All lines from the one containing "Select the 受け取り menu item" through the last line of the listing should be given again exactly, with no pictures.
*** DATA PROVIDED ***
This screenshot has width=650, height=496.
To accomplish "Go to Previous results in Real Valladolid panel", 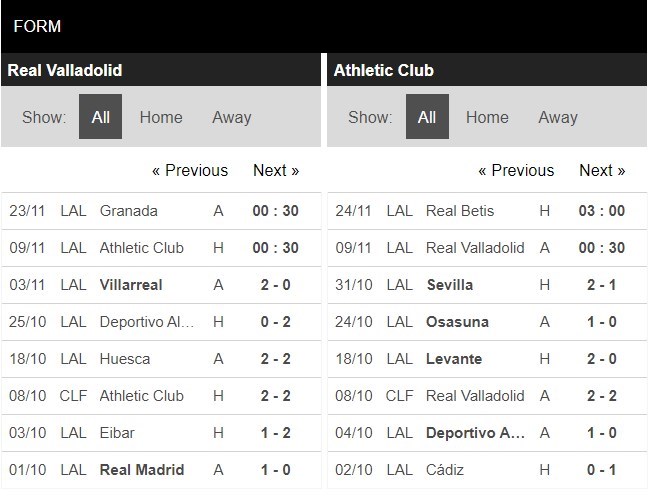I will click(x=190, y=170).
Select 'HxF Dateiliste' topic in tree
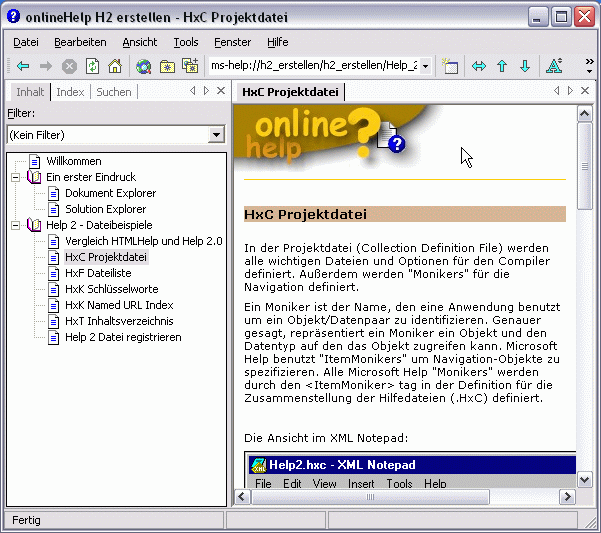Viewport: 601px width, 533px height. [98, 273]
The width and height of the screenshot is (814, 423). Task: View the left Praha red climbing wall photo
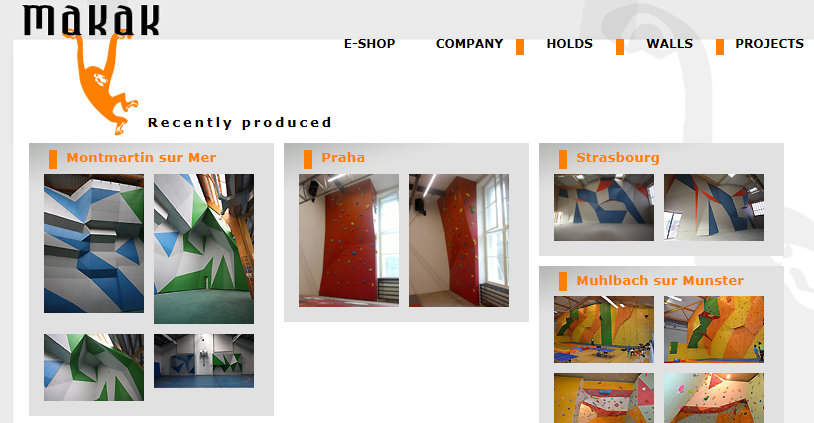click(349, 240)
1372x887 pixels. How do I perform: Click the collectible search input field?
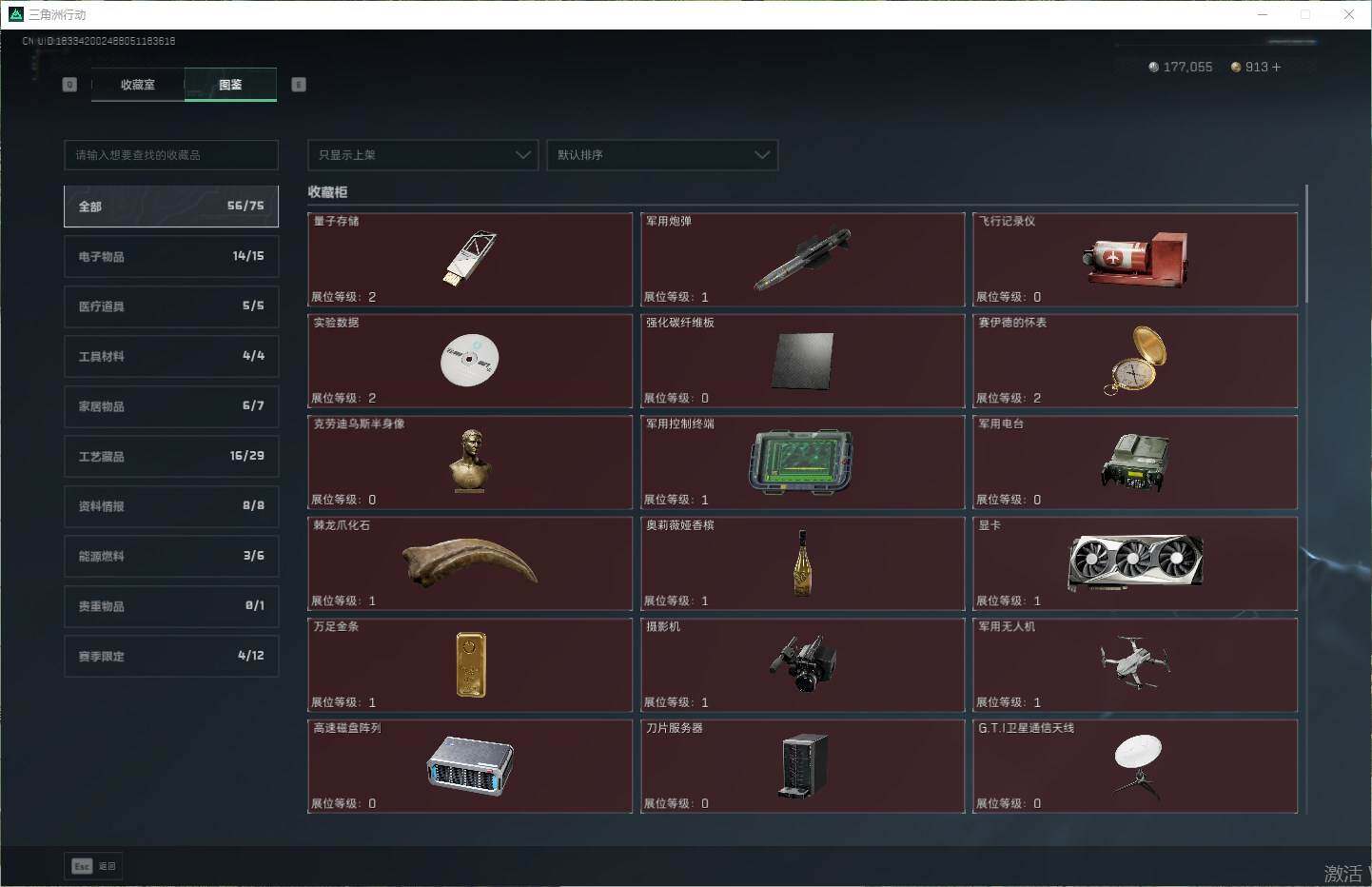tap(171, 155)

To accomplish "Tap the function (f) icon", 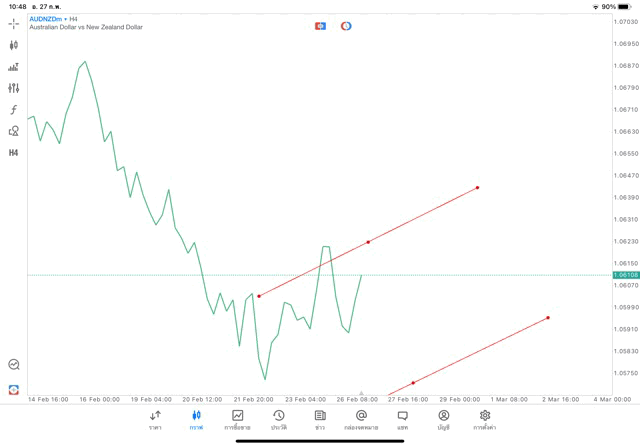I will 14,110.
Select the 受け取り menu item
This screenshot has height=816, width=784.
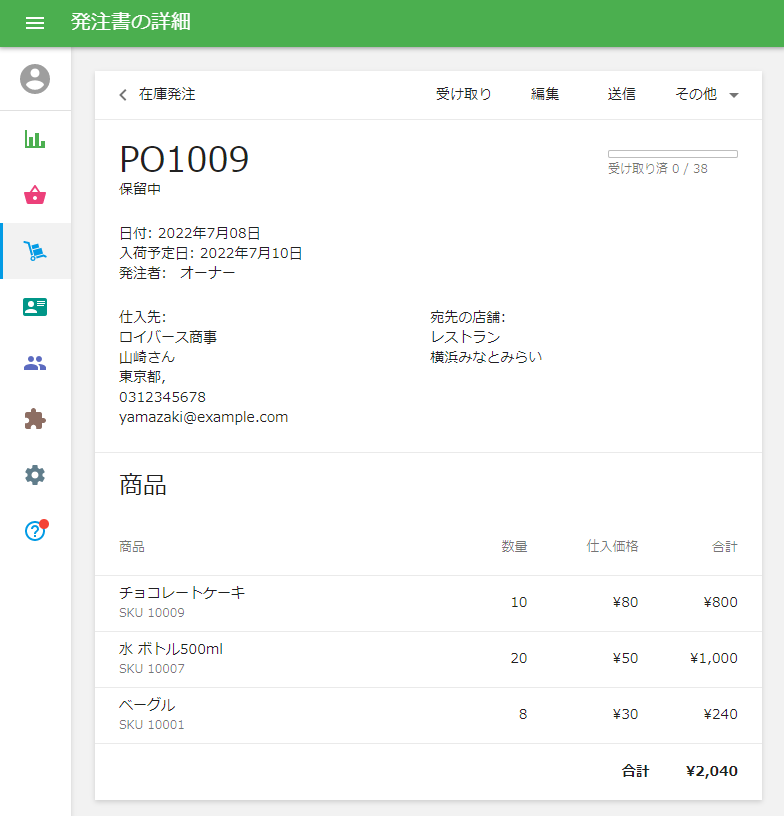pos(463,94)
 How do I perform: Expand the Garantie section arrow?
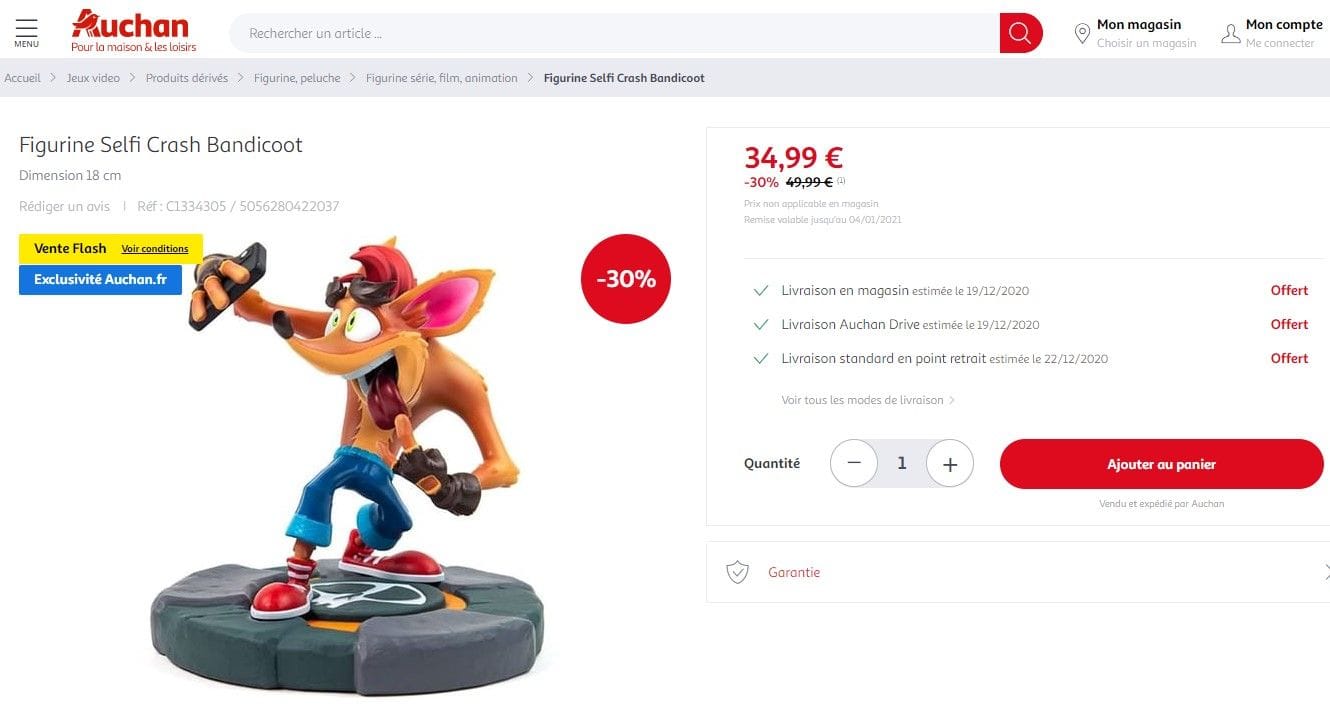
*** End of DATA PROVIDED ***
- **FINISHED EXERCISE**:
Select the 受け取り menu item
This screenshot has height=816, width=784.
pos(463,94)
 How do I perform: Expand the Garantie section arrow?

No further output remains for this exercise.